La reconnaissance des droits linguistiques des élèves portoricains suivit un processus similaire. Tout commença avec une loi fédérale, le Bilingual Education Act de 196819, qui prévoyait d’allouer des fonds à tout district scolaire instaurant des programmes prenant en compte les besoins spécifiques des élèves allophones. Mais le rectorat (board of education) de la ville de New York ne s’empressait pas de solliciter ces fonds fédéraux pour scolariser les enfants portoricains. Les Portoricains de New York ne purent se satisfaire de ces lentes évolutions et saisirent la justice le 20 septembre 1972. L’objectif de leur plainte fut remarquablement ambitieux ; en effet, celle-ci concerna non seulement les douze mille élèves complètement allophones, mais aussi les cent soixante-dix mille autres maîtrisant imparfaitement l’anglais. En outre, les plaignants ne se contentèrent pas de vagues promesses, mais exigèrent au contraire la mise en place de programmes bilingues et biculturels. Afin d’éviter un procès très long, les parties s’engagèrent dans des négociations et conclurent un accord en août 197420. Cet accord fut le fruit d’un compromis : il prévoyait de mettre en place un programme original combinant des cours intensifs d’anglais langue seconde, des cours d’espagnol ainsi que l’enseignement de certaines matières en espagnol. Il fut transcrit dans la loi de l’État de New York huit ans plus tard.

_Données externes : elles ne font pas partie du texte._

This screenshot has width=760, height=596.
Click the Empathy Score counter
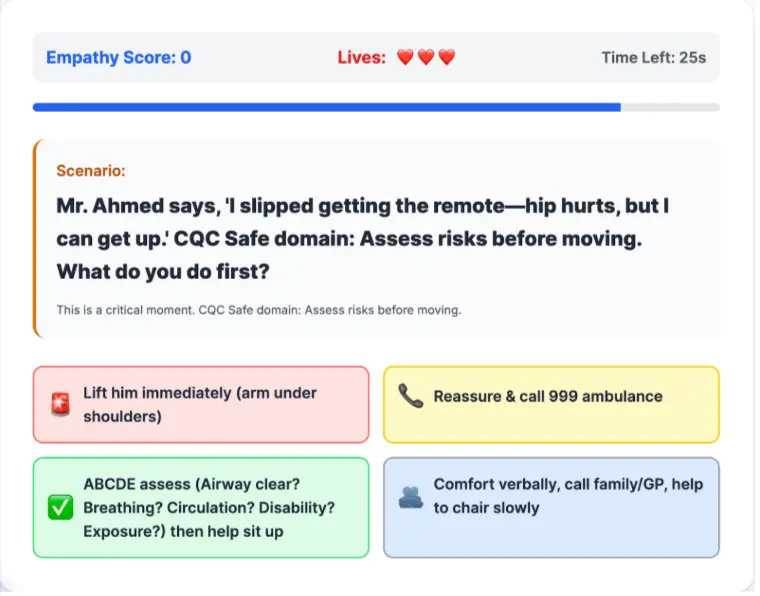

L’histoire de la mobilisation des Portoricains en faveur de la reconnaissance de leurs droits linguistiques est riche d’enseignements. Elle nous rappelle que la revendication de ce type de droits est bien plus qu’une réaction à une situation d’injustice patente. Les premières revendications linguistiques des Portoricains furent une réponse à un discours colonial sur les vertus civilisatrices de l’anglais. Très vite, la question linguistique devint symbolique du statut de l’île, et la revendication d’un droit à étudier ou à travailler en espagnol traduisit une volonté d’indépendance politique plus large. Les Portoricains de New York mirent plus de temps à percevoir les implications de leur situation linguistique, car celle-ci est plus complexe. Mais leur statut de minorité ethno-raciale leur rappelait les origines problématiques de leur citoyenneté américaine, une citoyenneté coloniale ne leur garantissant pas leurs droits civiques. C’est dans cette citoyenneté problématique que se trouvent les origines insulaires des revendications linguistiques des Portoricains aux États-Unis. En revendiquant leurs droits linguistiques, ces derniers cherchèrent à retrouver le contrôle de leurs vies, à garantir leur égalité des chances, ou comme le rappelle l’historienne Lorrin Thomas (2010 : 243), à recouvrir un peu de leur souveraineté.